The present invention relates to an eccentric screw pump with a rotor made of a pump drive shaft that essentially rotates around a fixed axis relative to a stator in a bearing block. The pump drive shaft is driven in rotation by the motor drive shaft of a motor. The eccentric screw pump has a power train and a conveyor screw that rotates and oscillates in a screw thread of the stator. The conveyor screw receives its drive torque via the power train and the power train compensates for the differences in the movement sequences of the conveyor screw and the pump drive shaft.

STATE OF THE ART

Eccentric screw pumps are known as such from the state of the art.

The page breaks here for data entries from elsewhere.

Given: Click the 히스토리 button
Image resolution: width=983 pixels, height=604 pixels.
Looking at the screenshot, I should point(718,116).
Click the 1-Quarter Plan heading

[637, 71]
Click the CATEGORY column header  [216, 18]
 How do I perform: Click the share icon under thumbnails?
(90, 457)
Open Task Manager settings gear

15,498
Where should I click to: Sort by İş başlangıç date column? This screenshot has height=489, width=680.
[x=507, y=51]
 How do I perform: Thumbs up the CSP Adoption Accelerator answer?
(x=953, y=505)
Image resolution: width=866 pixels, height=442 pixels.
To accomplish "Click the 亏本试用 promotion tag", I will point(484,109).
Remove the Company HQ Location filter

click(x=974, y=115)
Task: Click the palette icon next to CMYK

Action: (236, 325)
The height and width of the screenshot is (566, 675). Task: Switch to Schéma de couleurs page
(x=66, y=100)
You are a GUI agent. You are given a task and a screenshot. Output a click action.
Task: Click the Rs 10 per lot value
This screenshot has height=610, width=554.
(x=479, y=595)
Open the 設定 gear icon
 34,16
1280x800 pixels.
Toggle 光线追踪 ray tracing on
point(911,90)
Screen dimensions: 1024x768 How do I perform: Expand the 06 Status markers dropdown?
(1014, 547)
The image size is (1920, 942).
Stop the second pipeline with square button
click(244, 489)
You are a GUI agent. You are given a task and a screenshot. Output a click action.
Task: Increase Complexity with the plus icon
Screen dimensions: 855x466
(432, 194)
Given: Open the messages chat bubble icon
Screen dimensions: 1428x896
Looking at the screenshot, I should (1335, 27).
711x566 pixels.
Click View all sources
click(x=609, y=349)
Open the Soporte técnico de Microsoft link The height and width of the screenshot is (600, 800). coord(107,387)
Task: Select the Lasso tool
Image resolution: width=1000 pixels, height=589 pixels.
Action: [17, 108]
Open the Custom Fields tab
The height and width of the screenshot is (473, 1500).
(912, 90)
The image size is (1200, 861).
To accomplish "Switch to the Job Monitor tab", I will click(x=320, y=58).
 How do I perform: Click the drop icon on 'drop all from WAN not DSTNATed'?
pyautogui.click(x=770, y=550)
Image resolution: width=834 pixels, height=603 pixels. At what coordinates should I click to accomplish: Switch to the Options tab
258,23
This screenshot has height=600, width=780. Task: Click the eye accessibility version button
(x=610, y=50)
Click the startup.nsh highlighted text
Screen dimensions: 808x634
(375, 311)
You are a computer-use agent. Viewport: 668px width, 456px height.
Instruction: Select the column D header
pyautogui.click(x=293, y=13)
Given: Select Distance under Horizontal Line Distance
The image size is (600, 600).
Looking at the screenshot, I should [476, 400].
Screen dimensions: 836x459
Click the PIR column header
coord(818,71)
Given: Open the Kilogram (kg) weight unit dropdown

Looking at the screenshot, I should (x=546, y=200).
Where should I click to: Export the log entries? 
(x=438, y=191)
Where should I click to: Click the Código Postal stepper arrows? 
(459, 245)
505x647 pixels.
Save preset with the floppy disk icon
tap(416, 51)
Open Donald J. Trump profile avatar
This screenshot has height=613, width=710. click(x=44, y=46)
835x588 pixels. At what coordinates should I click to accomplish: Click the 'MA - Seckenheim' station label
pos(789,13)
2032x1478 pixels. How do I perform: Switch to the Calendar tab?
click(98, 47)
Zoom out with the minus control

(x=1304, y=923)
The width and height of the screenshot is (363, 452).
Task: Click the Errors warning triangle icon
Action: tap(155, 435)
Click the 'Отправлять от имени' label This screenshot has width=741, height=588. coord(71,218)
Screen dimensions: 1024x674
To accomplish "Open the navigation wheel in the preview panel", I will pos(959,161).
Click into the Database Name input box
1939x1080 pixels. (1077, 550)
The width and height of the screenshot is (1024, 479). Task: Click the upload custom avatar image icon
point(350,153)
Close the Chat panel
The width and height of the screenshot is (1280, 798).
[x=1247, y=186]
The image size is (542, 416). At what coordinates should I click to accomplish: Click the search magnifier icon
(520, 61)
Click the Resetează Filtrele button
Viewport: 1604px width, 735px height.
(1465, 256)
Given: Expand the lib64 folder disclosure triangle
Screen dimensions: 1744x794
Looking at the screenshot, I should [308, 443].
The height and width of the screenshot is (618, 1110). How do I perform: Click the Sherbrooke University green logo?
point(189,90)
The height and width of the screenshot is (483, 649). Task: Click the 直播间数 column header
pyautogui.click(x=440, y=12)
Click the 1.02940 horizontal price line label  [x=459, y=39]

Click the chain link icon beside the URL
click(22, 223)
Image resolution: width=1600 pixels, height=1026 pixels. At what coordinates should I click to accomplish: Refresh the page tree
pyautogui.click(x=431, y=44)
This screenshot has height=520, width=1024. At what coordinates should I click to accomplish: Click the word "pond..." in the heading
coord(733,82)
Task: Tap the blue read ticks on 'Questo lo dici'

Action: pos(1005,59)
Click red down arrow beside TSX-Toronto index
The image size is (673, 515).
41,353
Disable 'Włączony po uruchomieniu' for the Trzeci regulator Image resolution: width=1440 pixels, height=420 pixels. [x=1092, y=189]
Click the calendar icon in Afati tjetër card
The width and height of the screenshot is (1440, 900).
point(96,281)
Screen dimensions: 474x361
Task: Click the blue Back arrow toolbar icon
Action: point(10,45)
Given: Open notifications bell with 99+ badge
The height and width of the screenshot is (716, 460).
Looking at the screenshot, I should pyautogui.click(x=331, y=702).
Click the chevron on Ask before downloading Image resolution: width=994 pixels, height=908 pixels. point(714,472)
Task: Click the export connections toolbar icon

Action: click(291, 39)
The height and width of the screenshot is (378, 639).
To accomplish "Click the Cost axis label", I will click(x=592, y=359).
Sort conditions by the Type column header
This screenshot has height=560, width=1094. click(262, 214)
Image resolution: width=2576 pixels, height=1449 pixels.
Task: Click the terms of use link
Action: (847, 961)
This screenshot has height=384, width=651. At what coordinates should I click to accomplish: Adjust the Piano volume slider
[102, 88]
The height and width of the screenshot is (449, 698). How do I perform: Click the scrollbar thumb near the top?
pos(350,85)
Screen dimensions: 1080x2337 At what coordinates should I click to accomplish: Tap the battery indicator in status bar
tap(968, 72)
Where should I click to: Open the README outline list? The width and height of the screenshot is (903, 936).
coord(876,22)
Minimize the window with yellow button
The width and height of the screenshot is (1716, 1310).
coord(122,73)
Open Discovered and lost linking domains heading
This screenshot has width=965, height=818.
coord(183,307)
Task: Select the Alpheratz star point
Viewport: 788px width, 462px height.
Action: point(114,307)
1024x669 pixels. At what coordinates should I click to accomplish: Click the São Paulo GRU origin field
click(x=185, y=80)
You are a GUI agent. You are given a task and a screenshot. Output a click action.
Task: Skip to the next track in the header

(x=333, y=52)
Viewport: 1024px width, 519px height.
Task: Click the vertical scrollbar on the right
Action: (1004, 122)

EP2944819B1 relates to an eccentric screw pump comprising a rotor which extends along a rotor longitudinal axis from a drive end to a free end, a stator housing with an interior which extends along the longitudinal axis from a stator inlet opening to a stator outlet opening and is designed to accommodate the rotor, a drive motor with a drive shaft which is coupled to the rotor for transmitting a torque, a first universal joint which is used in the transmission of the torque between the drive shaft and the rotor, and a stator output flange which is arranged behind the rotor in the flow direction.

The motor-side end of the eccentric screw pump is sealed by a mechanical seal - as is regularly found with eccentric screw pumps.

A disadvantage of this type of sealing is that critical and particularly irritating or toxic substances cannot be pumped or can only be pumped to a limited extent. Even when functioning properly, mechanical seals always have a certain amount of leakage - at least a small leakage flow from the fluid to be sealed reaches the sealing gap, where it usually has a lubricating effect before evaporating and leaving the sealing gap in gaseous form, so that the seal appears to seal perfectly.

UNDERLYING TASK

The object underlying the invention is to provide an eccentric screw pump which can also pump critical, in particular toxic, irritating or environmentally harmful fluids without having to fear contamination or emissions.

SOLUTION ACCORDING TO THE INVENTION

The underlying task is solved with an eccentric screw pump with a rotor that essentially consists of a pump drive shaft that rotates around a fixed axis relative to a stator in a bearing frame. This is driven in rotation by the motor drive shaft of a motor. The pump drive shaft is connected via a power train to a conveyor screw that rotates and oscillates in a screw thread of the stator. The conveyor screw receives its drive torque via the power train. At the same time, the power train compensates for the differences in the movement sequences of the conveyor screw and the pump drive shaft.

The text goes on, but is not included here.